(Closed) DESTINATION WEDDING- SHOULD WE?

posted 7 years ago in Destination Weddings
Post # 3
Member
860 posts
Busy bee
  • Wedding: May 2011

That is tough.  I think it depends on how adamantly opposed your families are to the idea of a destination wedding.  You have to do what is right for you- whether that is keeping the peace with your families or having the type of wedding you really want.

As a compromise, have you suggested having a DW and then a reception/party back home for those unable to make it?

Post # 5
Member
138 posts
Blushing bee
  • Wedding: July 2009

It is indeed a really delicate situation. Last year I was going through a similar thing. We had our wedding in my home country. In our case, my husband’s sister and her family as well as his father and step mom did not attend. Also many of our friends – who initially said they were coming – ended up declining the invitation (some at the last moment). Every “no, sory, we can’t” hurt badly (now I realize, I kind of took it too personally). I was happy though that my closest friends came. In the end we had a beautiful wedding (I could say my dream wedding:)) and I wouldn’t change it at all.

I think you should ask yourself (or yourselves) who are the people you abloslutely want by your side at the wedding? Are these people willing to come? Then take it from there. 
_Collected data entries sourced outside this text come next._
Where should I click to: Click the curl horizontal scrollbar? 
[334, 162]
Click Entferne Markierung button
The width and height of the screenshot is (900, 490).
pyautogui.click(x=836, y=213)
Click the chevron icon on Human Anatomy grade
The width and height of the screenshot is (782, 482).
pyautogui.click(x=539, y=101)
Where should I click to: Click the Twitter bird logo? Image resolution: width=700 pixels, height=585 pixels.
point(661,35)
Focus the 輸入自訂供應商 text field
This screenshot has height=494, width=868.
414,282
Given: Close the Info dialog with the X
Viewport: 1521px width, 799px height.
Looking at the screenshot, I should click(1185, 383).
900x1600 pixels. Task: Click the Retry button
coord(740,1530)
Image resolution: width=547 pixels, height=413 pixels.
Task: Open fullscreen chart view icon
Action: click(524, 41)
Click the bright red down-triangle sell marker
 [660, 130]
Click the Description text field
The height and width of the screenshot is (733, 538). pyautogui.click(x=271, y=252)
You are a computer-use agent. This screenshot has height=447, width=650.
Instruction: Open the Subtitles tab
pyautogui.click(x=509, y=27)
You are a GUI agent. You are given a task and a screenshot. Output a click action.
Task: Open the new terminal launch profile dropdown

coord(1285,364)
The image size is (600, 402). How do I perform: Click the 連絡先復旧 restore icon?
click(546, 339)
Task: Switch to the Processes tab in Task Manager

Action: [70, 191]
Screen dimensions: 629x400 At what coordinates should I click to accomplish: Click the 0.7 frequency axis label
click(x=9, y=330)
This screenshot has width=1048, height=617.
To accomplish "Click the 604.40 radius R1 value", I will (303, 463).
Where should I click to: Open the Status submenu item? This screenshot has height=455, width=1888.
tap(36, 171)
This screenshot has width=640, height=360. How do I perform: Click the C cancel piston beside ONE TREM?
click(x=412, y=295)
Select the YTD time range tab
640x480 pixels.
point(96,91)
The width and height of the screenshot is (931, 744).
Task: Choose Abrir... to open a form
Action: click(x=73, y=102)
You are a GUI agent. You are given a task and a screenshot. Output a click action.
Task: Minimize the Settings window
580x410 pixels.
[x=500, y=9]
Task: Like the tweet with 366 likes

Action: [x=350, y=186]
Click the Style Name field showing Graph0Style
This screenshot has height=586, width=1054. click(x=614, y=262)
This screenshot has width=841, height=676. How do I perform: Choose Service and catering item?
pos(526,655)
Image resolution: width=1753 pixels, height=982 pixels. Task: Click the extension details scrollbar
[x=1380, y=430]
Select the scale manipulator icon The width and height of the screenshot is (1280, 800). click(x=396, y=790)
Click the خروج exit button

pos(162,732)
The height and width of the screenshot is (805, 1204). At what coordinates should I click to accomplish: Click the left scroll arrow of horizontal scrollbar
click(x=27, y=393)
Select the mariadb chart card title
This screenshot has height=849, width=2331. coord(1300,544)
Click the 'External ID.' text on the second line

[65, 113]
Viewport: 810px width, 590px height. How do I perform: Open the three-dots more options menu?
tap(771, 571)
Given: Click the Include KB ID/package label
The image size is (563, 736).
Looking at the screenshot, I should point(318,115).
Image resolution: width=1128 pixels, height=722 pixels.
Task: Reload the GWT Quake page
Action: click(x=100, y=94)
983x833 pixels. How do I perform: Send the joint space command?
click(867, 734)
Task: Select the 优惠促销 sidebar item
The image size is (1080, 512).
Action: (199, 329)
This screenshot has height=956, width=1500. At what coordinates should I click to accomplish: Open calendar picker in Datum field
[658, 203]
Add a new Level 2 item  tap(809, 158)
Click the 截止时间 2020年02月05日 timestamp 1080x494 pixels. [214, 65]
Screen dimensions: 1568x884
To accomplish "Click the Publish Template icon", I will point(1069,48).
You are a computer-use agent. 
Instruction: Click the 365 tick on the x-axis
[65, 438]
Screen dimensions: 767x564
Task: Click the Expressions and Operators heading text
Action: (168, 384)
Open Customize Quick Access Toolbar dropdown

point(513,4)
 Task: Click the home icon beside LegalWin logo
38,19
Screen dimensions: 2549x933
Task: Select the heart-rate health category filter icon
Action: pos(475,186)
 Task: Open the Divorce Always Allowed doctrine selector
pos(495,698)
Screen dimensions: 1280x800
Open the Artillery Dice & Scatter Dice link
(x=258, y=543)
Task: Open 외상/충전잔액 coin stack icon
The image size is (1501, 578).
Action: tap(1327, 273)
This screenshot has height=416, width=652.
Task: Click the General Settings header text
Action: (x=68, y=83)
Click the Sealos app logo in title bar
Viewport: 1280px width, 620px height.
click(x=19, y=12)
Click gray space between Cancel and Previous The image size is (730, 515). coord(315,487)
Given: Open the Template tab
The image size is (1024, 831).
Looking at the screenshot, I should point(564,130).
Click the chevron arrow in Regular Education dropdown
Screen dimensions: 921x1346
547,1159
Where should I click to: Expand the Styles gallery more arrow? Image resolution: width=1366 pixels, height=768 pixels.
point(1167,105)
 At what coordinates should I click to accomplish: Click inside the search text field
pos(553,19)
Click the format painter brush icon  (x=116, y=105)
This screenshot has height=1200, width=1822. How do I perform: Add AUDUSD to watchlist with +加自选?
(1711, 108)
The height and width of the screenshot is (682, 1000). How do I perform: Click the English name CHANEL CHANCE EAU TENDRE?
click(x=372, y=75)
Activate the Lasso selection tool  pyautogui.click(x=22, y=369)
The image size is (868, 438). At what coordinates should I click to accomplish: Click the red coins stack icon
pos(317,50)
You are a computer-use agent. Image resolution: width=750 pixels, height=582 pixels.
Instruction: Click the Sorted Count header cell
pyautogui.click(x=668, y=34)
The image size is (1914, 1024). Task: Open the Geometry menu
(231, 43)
Also, I love backyard weddings. They can be so wonderful and personal.

Or, are there lakes or natural settings resembling a beach in your area? This could be a nice compromise as well.

Post # 7
Member
1854 posts
Buzzing bee
  • Wedding: December 2009

No matter what you do, there will be people that will be unhappy about your choice.
Would your rather have your parents unhappy or yourselves?

Will they come even if they criticize your choice? If the answer is yes, then I think, go for it if the most important people are there with you.

My mom and DH’s mom had a hard time with our decision. My mom spent a whole year trying to change my mind – what a fun year! But they came, and they had a blast, and my parents, who never travelled before, talk about going back all the time. Aunts and uncles had a problem with it and they did not come, but we are not close to them and wanted a very intimate affair, so we were happy about their decision. In the end, it was us, our parents and ciblings and a few very close friends and it was a dream.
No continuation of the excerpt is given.